"Et tu n'es pas revenu" de Marceline Loridan-Ivens

Genre : Roman, Témoignage, Historique

Résumé :
« J’ai vécu puisque tu voulais que je vive. Mais vécu comme je l’ai appris là-bas, en prenant les jours les uns après les autres. Il y en eut de beaux tout de même. T’écrire m’a fait du bien. En te parlant, je ne me console pas. Je détends juste ce qui m’enserre le cœur. Je voudrais fuir l’histoire du monde, du siècle, revenir à la mienne, celle de Shloïme et sa chère petite fille. »
Le 29 février 1944, Marceline Loridan-Ivens a quinze ans lorsqu’elle est arrêtée avec son père lors d’une rafle. Déportée à Birkenau, elle subit l’horreur des camps et parvient à survivre. Son père, lui, ne reviendra jamais d’Auschwitz. Soixante-dix ans plus tard, elle lui adresse une lettre, rédigée avec la journaliste et écrivain Judith Perrignon, où elle raconte sa captivité, son retour, sa vie d’après.

Extrait :
"J’ai été quelqu’un de gai, tu sais, malgré ce qui nous est arrivé.

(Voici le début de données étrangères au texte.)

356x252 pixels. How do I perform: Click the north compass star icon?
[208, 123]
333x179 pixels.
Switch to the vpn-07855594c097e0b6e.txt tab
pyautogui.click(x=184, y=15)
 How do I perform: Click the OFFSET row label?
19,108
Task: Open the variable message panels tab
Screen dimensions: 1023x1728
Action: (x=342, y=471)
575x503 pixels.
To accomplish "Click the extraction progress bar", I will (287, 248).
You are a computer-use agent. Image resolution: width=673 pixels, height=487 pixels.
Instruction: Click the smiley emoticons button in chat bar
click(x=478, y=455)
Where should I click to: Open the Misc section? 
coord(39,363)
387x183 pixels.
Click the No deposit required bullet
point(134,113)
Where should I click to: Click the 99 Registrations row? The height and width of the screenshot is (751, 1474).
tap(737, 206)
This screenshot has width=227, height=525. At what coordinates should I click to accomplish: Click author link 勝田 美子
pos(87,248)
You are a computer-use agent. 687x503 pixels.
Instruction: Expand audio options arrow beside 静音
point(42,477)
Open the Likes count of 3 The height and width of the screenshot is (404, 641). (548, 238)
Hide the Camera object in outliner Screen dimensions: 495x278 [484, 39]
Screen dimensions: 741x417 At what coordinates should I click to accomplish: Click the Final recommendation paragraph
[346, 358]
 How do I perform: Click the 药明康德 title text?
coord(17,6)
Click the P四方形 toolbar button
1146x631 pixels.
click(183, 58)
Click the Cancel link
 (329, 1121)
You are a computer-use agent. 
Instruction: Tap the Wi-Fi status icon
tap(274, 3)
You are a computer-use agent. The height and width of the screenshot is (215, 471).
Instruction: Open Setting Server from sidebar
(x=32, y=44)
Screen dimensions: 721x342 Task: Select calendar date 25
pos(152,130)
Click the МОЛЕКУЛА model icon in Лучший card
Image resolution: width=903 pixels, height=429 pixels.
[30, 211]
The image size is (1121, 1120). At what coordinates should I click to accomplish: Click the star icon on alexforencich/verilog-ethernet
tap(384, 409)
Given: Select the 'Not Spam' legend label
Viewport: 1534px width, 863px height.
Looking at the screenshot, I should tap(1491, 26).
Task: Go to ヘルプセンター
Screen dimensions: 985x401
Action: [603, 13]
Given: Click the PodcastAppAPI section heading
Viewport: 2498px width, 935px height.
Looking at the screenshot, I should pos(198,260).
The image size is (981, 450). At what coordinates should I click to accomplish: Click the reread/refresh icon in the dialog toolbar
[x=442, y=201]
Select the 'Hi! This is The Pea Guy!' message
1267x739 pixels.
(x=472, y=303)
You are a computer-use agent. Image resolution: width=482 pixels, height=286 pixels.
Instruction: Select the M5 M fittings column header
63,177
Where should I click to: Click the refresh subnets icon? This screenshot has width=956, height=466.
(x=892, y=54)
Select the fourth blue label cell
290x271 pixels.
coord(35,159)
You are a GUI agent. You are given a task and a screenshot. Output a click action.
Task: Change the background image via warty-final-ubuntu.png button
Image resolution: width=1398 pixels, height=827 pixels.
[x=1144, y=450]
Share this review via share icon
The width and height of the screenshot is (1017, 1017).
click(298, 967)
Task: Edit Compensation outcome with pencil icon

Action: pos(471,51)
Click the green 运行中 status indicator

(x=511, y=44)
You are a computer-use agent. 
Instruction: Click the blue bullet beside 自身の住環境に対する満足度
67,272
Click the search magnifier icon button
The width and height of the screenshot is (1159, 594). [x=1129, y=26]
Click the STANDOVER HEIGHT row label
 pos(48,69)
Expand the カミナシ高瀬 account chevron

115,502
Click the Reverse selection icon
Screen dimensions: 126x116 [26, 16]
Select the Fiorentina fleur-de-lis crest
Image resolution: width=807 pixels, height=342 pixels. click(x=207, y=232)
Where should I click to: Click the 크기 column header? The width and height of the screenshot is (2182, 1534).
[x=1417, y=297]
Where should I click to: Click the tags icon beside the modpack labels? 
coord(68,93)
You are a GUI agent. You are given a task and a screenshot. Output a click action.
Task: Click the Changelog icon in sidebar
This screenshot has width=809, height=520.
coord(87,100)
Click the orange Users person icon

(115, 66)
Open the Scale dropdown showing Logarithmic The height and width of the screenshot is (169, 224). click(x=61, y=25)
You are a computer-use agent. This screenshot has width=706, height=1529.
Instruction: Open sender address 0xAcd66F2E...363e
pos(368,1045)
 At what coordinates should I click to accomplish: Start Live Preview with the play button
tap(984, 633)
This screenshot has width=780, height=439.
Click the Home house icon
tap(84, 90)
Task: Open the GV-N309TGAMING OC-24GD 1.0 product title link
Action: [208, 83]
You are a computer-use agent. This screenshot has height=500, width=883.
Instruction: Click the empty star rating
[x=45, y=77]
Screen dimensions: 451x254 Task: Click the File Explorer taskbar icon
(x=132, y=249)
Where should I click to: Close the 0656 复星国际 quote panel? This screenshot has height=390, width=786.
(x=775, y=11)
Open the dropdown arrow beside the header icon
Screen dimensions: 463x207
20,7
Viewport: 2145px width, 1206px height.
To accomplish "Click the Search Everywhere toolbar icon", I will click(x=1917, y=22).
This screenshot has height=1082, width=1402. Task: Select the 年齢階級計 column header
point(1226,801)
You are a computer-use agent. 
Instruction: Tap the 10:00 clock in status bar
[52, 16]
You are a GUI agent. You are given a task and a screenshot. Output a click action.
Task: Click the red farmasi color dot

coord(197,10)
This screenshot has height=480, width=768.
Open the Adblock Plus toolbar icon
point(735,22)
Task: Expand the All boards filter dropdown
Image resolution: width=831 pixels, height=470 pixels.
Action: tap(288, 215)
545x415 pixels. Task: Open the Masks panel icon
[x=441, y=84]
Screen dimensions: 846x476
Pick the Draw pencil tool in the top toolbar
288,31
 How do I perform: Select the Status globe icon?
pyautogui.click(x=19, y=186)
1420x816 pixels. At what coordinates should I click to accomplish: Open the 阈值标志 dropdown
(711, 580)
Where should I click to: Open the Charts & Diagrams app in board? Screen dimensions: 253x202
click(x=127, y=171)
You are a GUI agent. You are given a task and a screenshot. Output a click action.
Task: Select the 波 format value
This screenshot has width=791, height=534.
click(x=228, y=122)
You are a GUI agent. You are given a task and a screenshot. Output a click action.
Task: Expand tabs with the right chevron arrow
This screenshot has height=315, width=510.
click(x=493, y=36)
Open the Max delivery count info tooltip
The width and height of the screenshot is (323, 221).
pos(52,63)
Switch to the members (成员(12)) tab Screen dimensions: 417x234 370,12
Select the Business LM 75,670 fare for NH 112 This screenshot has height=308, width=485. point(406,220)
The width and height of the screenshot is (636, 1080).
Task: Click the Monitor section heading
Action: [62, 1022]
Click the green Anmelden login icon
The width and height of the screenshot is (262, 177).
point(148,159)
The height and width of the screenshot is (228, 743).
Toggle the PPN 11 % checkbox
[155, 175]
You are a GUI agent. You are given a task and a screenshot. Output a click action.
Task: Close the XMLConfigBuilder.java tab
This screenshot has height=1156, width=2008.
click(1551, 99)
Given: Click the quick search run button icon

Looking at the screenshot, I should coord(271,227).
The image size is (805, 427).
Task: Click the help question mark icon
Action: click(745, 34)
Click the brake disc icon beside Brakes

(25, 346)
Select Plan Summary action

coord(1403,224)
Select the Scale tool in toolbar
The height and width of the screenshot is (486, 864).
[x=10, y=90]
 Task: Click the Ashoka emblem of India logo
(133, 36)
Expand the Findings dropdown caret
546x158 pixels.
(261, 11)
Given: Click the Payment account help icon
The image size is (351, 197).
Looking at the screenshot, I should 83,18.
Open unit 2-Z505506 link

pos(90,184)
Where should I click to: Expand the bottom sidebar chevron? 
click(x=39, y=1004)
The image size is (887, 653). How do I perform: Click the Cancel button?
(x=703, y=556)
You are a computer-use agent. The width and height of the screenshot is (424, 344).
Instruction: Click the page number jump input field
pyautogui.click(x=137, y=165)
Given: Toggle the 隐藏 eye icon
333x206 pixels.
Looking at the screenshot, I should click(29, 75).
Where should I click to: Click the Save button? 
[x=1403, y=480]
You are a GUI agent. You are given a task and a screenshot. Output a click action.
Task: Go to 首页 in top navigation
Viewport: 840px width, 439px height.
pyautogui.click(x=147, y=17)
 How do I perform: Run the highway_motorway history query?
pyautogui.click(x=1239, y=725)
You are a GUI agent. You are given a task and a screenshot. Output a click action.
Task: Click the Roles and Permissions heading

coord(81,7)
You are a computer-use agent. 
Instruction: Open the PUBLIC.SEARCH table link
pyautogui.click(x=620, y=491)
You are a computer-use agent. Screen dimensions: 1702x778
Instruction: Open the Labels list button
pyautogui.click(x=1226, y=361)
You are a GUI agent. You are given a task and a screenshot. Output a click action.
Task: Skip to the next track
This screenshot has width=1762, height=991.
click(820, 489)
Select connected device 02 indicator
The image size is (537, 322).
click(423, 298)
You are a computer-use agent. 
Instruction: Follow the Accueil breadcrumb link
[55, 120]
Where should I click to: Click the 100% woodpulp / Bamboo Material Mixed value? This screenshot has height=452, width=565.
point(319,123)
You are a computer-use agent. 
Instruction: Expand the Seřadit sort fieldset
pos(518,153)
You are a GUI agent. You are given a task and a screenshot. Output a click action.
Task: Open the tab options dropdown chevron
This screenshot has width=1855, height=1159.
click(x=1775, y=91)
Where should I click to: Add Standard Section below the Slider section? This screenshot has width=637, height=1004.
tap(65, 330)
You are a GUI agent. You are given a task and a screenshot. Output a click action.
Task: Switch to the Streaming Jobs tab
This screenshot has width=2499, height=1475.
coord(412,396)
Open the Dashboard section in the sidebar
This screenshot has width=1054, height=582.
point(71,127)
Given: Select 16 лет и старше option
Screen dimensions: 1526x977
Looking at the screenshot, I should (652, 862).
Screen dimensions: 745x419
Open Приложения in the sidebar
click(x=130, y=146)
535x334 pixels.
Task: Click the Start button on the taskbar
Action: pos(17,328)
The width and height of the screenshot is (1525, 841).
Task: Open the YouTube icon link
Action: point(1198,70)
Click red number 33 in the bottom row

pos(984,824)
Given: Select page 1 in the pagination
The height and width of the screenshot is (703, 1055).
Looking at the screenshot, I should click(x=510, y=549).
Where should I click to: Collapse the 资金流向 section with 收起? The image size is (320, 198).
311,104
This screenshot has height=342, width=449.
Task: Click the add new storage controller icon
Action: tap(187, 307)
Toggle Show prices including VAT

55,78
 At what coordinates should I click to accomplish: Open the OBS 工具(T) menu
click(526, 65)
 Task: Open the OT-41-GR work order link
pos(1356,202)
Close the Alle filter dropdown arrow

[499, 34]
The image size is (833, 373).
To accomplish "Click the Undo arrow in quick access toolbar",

Gaie à notre façon, pour se venger d’être triste et rire quand même. Les gens aiment ça de moi. Mais je change. Ce n’est pas de l’amertume, je ne suis pas amère. C’est comme si je n’étais déjà plus là. J’écoute la radio, les informations, je sais ce qui se passe et j’en ai peur souvent. Je n’y ai plus ma place. C’est peut-être l’acceptation de la disparition ou un problème de désir. Je ralentis."

Mon avis :
Au crépuscule de sa vie, Marceline Rozenberg couche sur le papier ce qu’elle a sur le cœur. Elle s’adresse à son père, tragiquement disparu dans un camp de la mort durant la Seconde Guerre Mondiale. Elle repense aux moments passés à Birkenau : les privations, la mort, l’inhumanité… Cette sombre période la hante encore, comment pourrait-il en être autrement ?

Née à Épinal, Marceline a été déportée à l’âge de 15 ans en même temps que son père. Placés dans deux camps différents, ils ont (sur)vécu (comme tant d’autres) dans les horreurs des camps : témoins de scènes affreuses, victimes de sévices, maltraités, humiliés... Les deux camps étant proches, elle a pu apercevoir son père à plusieurs reprises : les quelques échanges qu'ils ont partagés sont parmi les plus inestimables et émouvants. Marceline revit avec intensité certains souvenirs (très) douloureux.

Dans les méandres de son esprit, j’ai été bouleversée de lire ses mots : de sa vie au camp à sa vie après. Elle raconte à son père leur famille : ce que chacun est devenu suite aux traumatismes de la guerre ; et son devenir à elle, ce qu’elle a accompli poussé par ce vécu si pénible. Elle a continué à vivre avec une peine immense en elle, vis-à-vis de son père, celui qu’elle n’a jamais revu après la guerre... mais aussi pour tous ceux qui ont été touchés par toute cette violence. Les répercussions de la guerre, des camps de concentration, ne touchent pas seulement les survivants, mais aussi le cercle familial, les proches.

La philosophie de vie de marceline se résumait à vivre l’instant présent ; et en profiter, même si cela était difficile... car on peut se demander si elle était vraiment revenue des camps ? Physiquement oui ; psychologiquement, pas tout à fait. J'ai apprécié la justesse et la pudeur de son récit. J'y vois beaucoup d'authenticité ; elle ne cherche pas à enjoliver  ou à mettre sous silence certaines choses. Elle raconte tout cela avec une sincérité poignante.
Décédée en 2018, Marceline laisse donc derrière elle ce précieux témoignage, tout aussi nécessaire qu’éprouvant. Pour ne jamais oublier.